### GIVEN REQUEST
Repeat the lines from the one containing "The image size is (1026, 608)." through the one containing "Click the moonrise icon beside 01:20", inclusive, keeping them identical.

### DATA ENTRIES

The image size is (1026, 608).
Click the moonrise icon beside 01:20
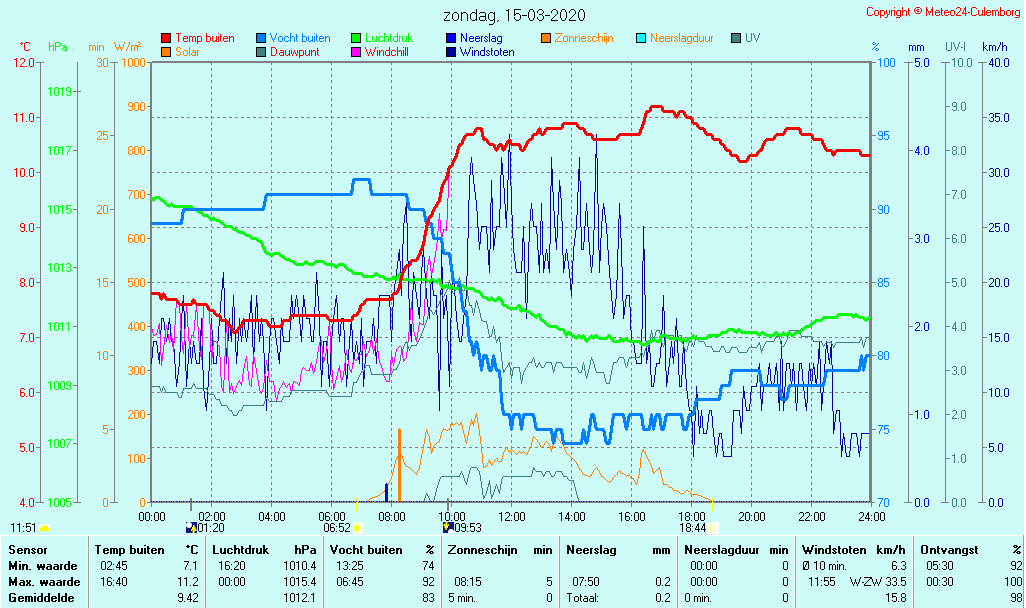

--

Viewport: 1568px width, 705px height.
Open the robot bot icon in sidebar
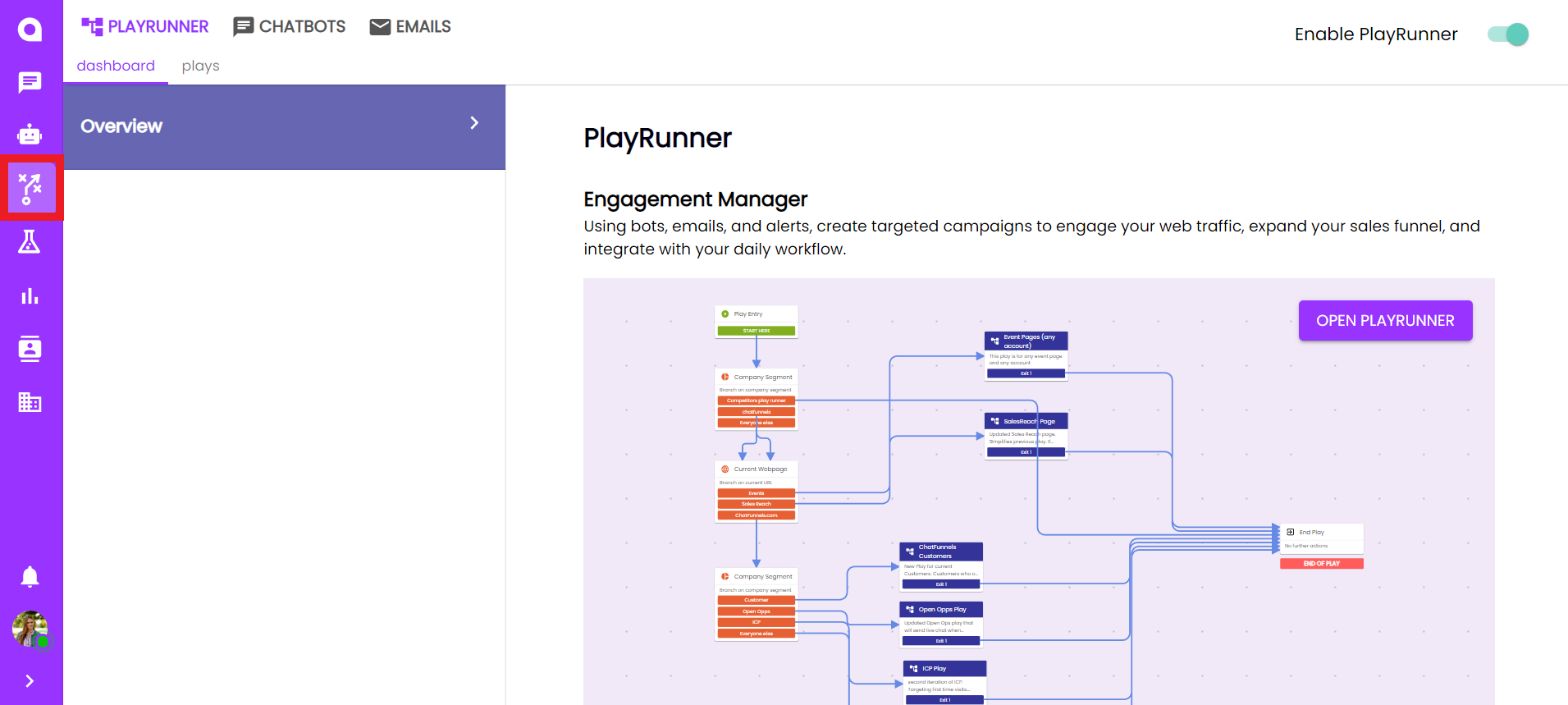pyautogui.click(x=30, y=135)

### FULL SOLUTION
The image size is (1026, 608).
Click the moonrise icon beside 01:20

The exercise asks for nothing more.